EXCERPTED RECORDS:
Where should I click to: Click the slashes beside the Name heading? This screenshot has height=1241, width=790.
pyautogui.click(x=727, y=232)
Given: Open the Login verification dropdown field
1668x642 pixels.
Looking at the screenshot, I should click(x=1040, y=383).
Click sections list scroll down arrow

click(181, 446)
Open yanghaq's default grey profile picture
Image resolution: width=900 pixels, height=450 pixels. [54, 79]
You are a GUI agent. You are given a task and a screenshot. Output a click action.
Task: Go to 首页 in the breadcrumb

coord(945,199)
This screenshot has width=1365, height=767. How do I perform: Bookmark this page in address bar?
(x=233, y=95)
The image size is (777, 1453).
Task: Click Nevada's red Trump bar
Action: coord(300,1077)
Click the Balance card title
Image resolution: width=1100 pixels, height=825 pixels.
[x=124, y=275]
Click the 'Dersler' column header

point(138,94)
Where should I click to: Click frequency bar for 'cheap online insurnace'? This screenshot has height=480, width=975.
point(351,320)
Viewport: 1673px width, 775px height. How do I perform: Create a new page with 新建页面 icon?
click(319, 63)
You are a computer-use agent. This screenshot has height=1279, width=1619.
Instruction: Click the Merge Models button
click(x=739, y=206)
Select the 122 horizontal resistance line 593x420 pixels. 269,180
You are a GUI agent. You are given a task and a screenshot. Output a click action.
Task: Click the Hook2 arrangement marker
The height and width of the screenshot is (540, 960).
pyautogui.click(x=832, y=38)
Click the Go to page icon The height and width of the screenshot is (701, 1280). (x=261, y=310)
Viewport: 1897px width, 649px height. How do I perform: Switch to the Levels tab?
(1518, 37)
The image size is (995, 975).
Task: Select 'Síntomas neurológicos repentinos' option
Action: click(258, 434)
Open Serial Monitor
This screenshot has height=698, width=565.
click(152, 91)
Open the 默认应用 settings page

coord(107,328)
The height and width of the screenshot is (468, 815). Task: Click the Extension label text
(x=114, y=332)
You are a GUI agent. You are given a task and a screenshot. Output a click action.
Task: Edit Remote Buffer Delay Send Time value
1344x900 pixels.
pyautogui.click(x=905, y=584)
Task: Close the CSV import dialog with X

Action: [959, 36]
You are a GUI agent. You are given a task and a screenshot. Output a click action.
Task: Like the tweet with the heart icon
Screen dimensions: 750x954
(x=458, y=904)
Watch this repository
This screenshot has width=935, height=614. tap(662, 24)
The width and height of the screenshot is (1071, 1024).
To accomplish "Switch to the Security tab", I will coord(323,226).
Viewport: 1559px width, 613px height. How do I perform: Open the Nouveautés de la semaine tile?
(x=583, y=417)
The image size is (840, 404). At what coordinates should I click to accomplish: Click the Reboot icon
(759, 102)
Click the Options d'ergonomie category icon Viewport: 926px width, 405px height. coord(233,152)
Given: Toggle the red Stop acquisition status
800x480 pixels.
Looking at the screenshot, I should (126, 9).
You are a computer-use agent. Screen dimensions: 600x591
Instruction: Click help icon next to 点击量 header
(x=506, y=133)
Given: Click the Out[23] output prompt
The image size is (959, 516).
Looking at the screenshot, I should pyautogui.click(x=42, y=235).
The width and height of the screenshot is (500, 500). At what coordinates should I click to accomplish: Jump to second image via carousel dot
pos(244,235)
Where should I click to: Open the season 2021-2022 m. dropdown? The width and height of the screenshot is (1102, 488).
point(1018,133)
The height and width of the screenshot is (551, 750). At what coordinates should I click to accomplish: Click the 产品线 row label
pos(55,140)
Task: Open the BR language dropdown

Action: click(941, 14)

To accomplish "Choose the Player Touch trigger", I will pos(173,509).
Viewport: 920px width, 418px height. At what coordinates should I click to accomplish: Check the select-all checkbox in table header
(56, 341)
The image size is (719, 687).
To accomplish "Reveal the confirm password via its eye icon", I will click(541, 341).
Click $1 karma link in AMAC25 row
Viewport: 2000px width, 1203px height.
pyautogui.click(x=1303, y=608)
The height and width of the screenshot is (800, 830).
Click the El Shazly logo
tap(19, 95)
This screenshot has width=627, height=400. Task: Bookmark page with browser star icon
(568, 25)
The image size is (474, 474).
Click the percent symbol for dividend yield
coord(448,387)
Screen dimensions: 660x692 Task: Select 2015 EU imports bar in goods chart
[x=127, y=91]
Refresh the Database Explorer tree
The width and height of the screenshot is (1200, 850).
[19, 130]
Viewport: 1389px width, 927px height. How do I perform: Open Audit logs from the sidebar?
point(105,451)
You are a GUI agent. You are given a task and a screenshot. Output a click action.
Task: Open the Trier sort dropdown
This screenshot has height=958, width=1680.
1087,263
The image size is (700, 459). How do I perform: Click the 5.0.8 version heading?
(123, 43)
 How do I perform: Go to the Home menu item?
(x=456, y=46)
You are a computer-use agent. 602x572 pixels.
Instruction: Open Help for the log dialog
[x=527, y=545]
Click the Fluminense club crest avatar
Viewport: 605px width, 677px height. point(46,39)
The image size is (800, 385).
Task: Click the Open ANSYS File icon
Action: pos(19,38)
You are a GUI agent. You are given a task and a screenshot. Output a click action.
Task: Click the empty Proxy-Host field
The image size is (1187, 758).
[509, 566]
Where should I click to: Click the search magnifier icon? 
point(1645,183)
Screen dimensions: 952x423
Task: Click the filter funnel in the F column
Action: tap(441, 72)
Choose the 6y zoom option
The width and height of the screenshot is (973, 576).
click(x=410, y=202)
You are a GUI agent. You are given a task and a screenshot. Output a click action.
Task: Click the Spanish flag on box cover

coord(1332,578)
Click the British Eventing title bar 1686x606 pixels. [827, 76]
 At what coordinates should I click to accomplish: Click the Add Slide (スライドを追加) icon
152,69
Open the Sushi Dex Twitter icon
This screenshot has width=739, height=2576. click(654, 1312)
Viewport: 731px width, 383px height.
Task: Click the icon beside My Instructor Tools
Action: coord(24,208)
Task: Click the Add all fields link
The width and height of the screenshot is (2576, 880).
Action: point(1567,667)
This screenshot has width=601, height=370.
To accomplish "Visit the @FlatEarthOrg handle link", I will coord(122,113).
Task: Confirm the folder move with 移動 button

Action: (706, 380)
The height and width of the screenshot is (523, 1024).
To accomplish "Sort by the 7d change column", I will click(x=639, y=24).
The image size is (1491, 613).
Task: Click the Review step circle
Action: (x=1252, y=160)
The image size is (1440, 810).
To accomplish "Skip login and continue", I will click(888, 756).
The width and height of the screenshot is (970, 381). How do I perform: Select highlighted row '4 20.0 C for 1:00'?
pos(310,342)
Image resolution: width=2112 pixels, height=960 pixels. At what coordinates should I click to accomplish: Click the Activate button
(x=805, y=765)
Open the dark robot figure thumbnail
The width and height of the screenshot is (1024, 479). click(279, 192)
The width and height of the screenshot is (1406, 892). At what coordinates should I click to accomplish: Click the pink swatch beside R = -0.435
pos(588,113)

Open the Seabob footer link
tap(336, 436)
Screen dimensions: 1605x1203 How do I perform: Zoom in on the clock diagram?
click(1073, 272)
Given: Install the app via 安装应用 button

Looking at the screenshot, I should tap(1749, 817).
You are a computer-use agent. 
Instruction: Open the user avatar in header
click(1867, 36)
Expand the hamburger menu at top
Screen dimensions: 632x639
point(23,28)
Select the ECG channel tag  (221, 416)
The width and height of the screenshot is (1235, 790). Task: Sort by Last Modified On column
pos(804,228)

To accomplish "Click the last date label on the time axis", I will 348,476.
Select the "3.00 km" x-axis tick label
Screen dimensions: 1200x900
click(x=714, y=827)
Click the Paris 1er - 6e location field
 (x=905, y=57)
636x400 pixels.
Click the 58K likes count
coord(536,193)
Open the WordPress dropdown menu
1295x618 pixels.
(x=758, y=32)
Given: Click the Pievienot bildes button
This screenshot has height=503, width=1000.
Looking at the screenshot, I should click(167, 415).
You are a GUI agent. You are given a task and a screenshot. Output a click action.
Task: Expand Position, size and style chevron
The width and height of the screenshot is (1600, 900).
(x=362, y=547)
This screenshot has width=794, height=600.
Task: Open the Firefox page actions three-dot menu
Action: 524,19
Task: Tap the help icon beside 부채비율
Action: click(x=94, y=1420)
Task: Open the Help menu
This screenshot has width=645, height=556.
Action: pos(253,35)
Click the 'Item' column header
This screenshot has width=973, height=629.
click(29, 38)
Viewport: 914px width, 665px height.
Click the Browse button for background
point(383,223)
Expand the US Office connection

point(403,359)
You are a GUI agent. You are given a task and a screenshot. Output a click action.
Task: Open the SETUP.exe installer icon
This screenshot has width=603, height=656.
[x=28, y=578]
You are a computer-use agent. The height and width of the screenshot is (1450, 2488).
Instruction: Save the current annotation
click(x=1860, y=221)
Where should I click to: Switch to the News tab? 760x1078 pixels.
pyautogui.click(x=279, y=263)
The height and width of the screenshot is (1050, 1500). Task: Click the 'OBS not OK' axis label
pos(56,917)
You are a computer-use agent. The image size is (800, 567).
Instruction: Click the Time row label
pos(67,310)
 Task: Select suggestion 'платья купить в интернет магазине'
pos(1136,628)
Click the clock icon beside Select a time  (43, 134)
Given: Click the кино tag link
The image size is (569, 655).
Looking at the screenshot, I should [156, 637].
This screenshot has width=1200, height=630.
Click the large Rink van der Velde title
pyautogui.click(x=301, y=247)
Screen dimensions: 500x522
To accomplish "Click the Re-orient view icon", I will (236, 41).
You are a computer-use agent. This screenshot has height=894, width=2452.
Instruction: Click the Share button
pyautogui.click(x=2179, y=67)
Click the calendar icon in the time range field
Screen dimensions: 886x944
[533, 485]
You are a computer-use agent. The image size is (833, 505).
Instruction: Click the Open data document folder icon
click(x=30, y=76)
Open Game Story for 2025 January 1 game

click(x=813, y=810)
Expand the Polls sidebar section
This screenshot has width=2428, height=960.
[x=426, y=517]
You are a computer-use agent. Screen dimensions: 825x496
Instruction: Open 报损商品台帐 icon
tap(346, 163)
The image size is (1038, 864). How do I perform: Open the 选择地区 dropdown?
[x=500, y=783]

WHAT NEEDS TO BE DONE:
The expected answer is only a number: the count of lines in this listing that contain the string "computer".

EXERCISE SOLUTION:
9